According to jury members for the Asian Brilliant Stars awards — a cinema prize held in collaboration with the Berlin Film Festival — film fans outside China are put off by Beijing’s insistence on championing politically correct movies, as well its strict censorship system.

“Foreign prizes are much more likely to go to Japanese or Korean films, many of which are dark, about sex and violence, or the coldness of human nature,” said jury member Manfred Wong, a Hong Kong producer and screenwriter.

“But because of China’s censorship system, there simply aren’t those kinds of films here,” he explained, stating no jury wanted to award “warm movies full of positive energy”.

“Wolf Warrior 2” — which centres on a group of Chinese soldiers saving war-ravaged Africans from Western baddies — is China’s official Oscar submission for best foreign language film.

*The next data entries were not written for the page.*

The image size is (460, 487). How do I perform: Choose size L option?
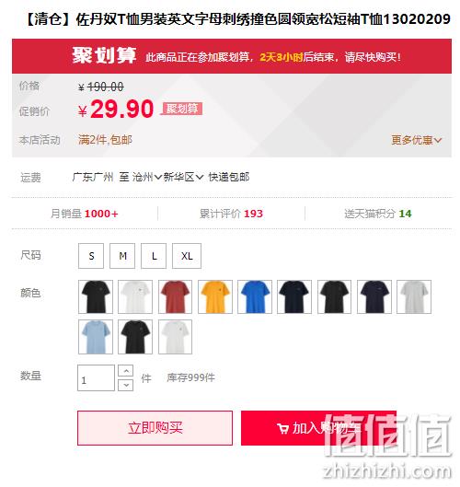(x=154, y=256)

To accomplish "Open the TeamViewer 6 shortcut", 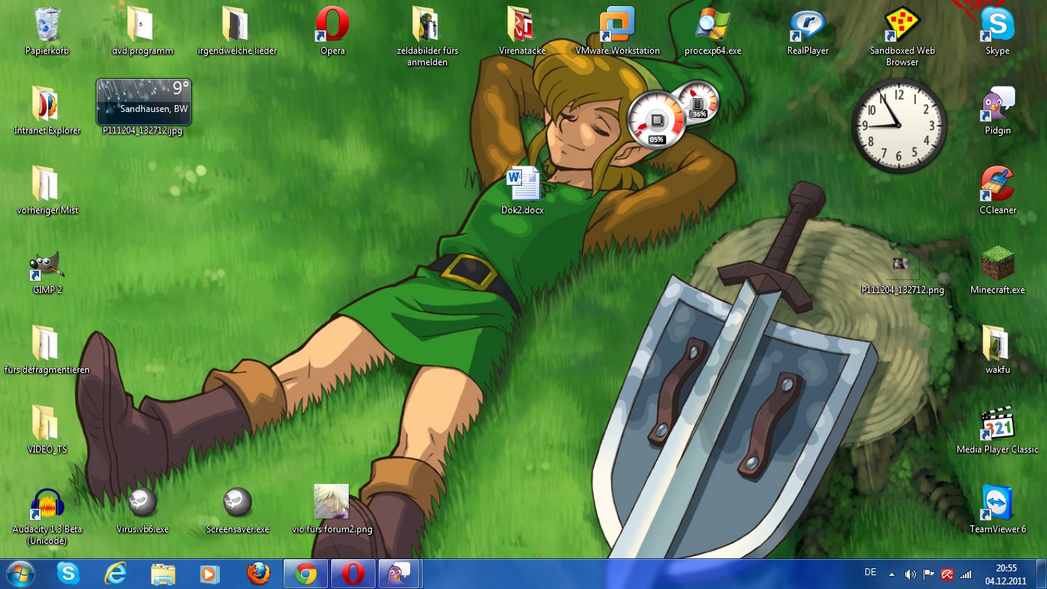I will pyautogui.click(x=997, y=504).
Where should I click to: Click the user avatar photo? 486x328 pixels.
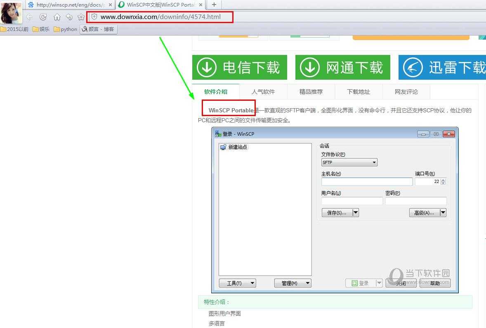coord(11,12)
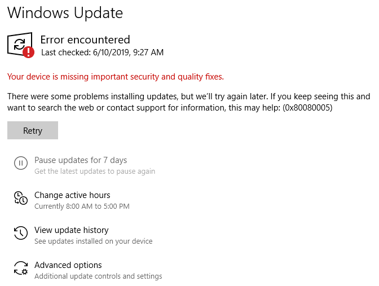Click the View update history icon
The height and width of the screenshot is (286, 379).
20,233
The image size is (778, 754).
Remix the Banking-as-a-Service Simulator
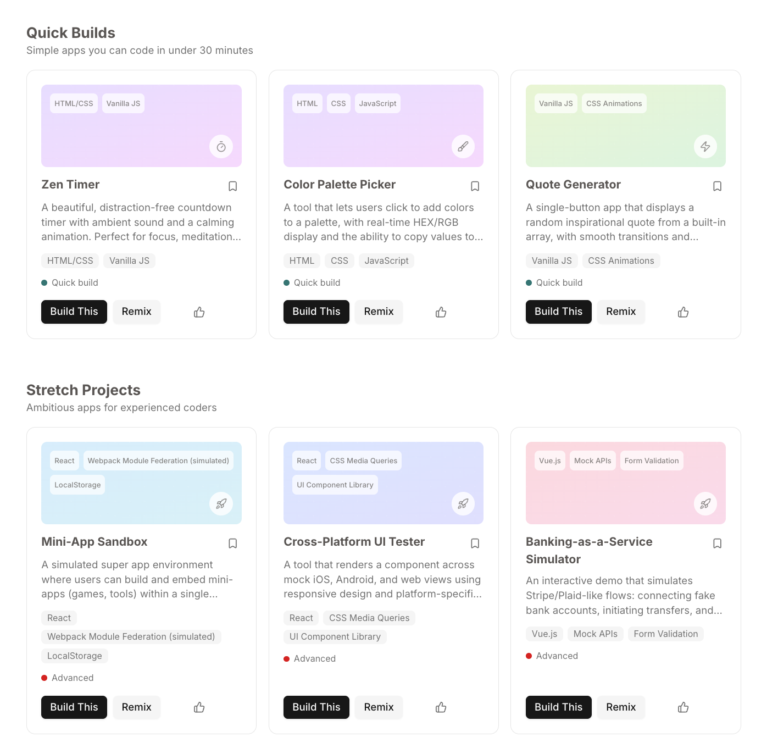click(621, 707)
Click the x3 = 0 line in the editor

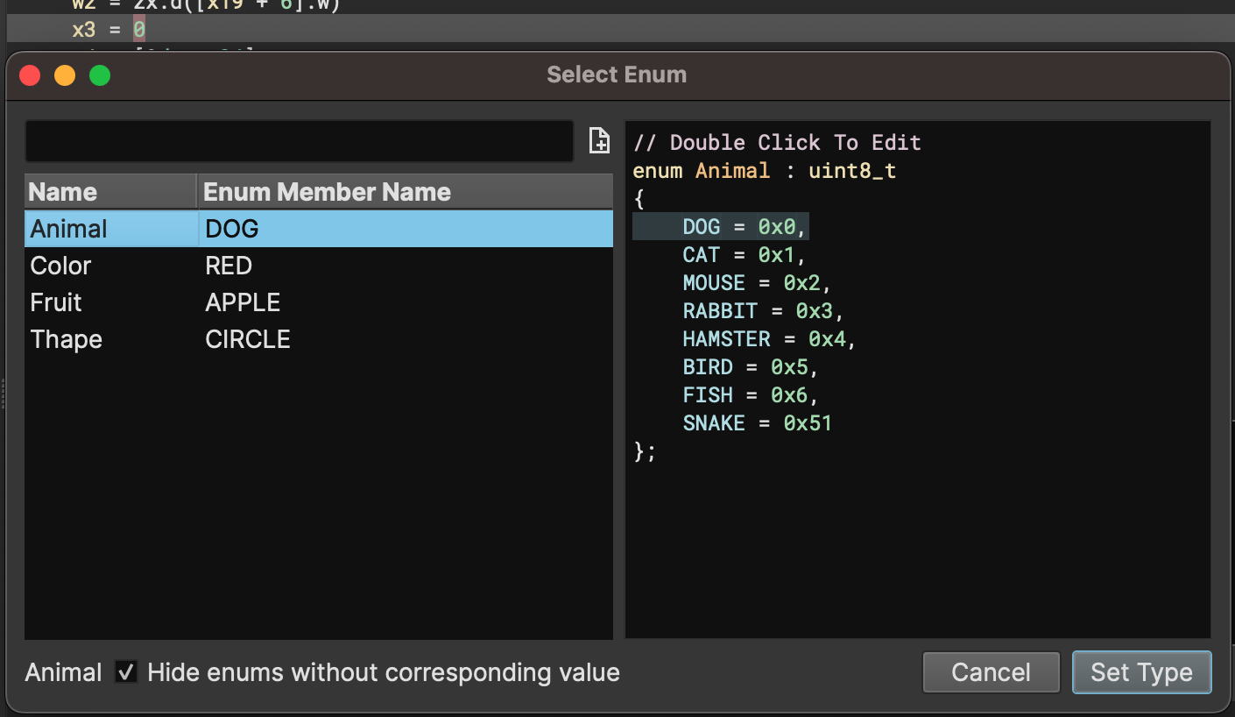[105, 29]
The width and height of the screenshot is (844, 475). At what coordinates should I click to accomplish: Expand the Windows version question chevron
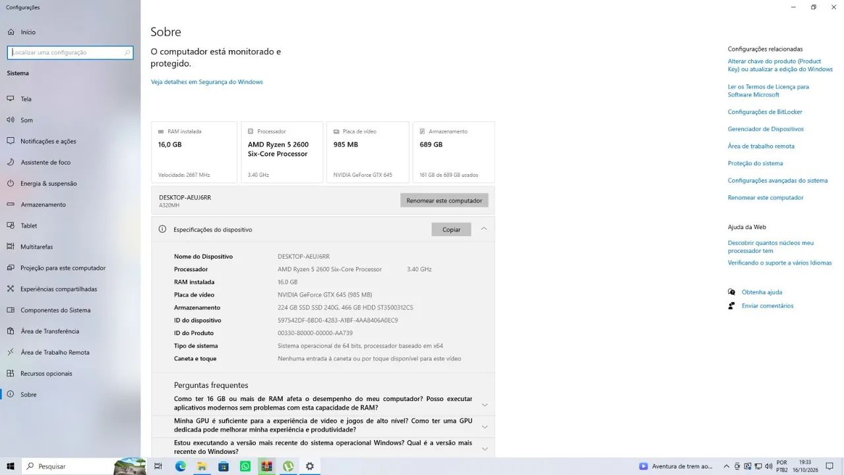[485, 449]
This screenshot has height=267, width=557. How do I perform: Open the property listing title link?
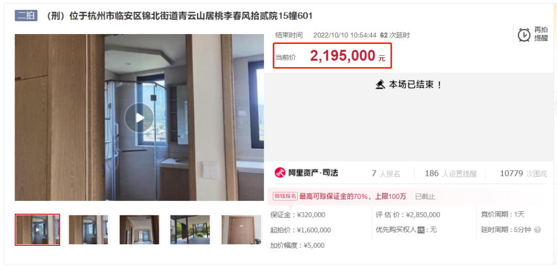(177, 16)
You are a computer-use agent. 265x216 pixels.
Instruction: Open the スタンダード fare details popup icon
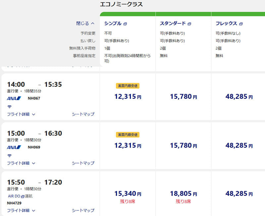(x=189, y=24)

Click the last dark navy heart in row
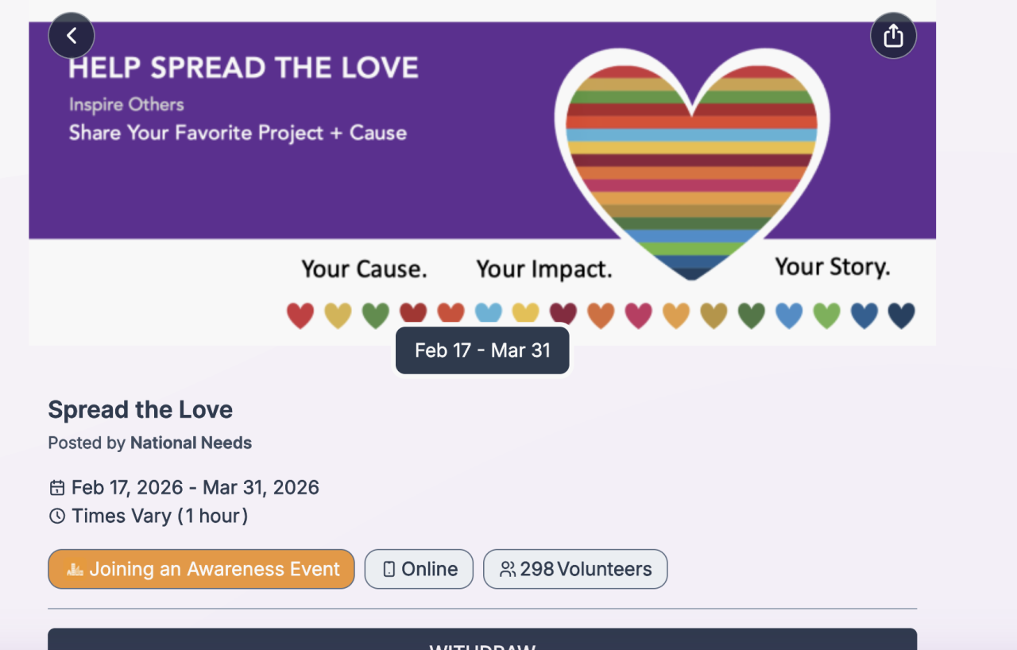pyautogui.click(x=901, y=315)
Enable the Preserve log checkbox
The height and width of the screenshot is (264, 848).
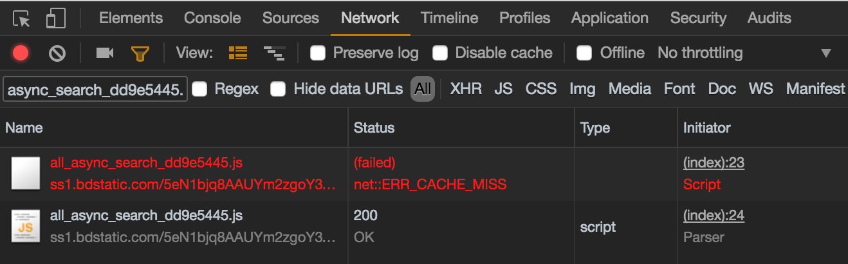pyautogui.click(x=318, y=53)
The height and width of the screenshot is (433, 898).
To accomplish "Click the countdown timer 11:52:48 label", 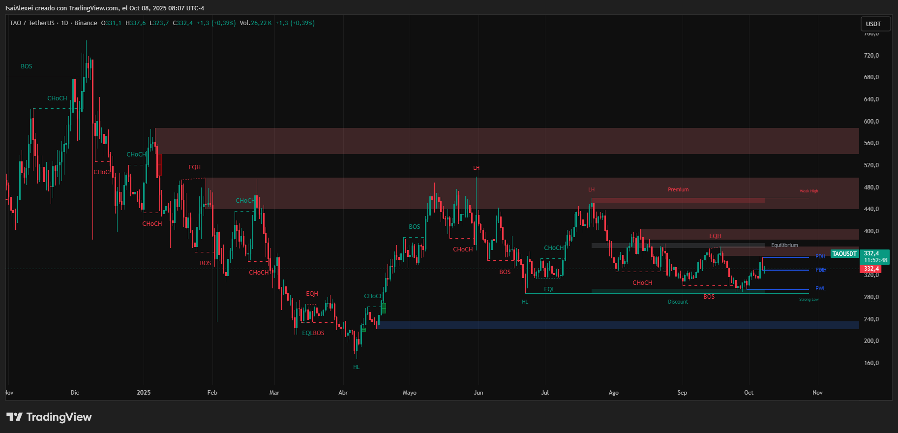I will click(875, 260).
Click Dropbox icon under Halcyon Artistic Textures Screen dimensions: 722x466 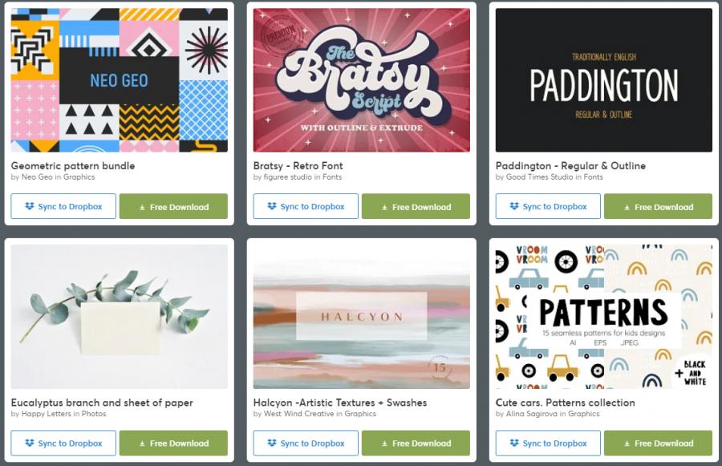click(x=272, y=443)
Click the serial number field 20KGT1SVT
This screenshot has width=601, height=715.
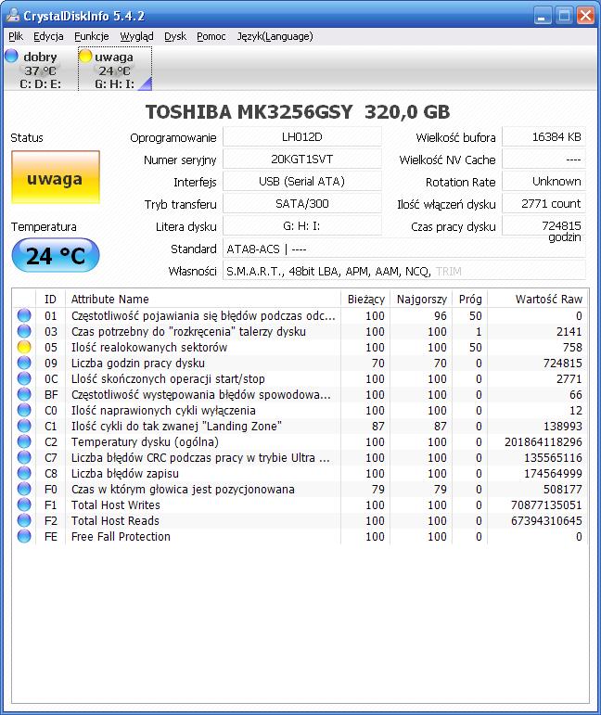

“China’s trying to promote its concept of ‘cultural self-confidence,’ but that (Wolf Warrior 2) was an instance of excess self-confidence,” Wong told AFP after a press conference.

China’s ruling Communist Party operates one of the world’s strictest cultural censorship regimes, subjecting all the movies it releases to intense vetting for subject matter deemed offensive or politically sensitive.

“Economically speaking, many Chinese industries and companies can now compete or have even surpassed foreign counterparts, but when it comes to culture, there’s still a big gap,” said Richard Shen, organiser of the awards, which are held in February and seek to popularise Asian movies in the West.

But jury member Shozo Ichiyama said he felt film distribution rather than censorship was the greatest challenge facing mainland cinema.

“I think the biggest problem for filmmakers is that there are practically no cinemas here to show their work in. It’s a real problem and cannot change quickly,” he said.

China has overtaken the US for number of cinema screens, but most of its theatres are multiplexes that show only commercial movies, squeezing out all others.

Wong, however, remained optimistic it might only take a single talented individual to help China continue to forge its reputation abroad.

“We’re just waiting for the next Jia Zhangke,” he said, referring to the Chinese director considered one of the country’s best, who won the Golden Lion for best film at the Venice film festival for “Still Life” in 2006.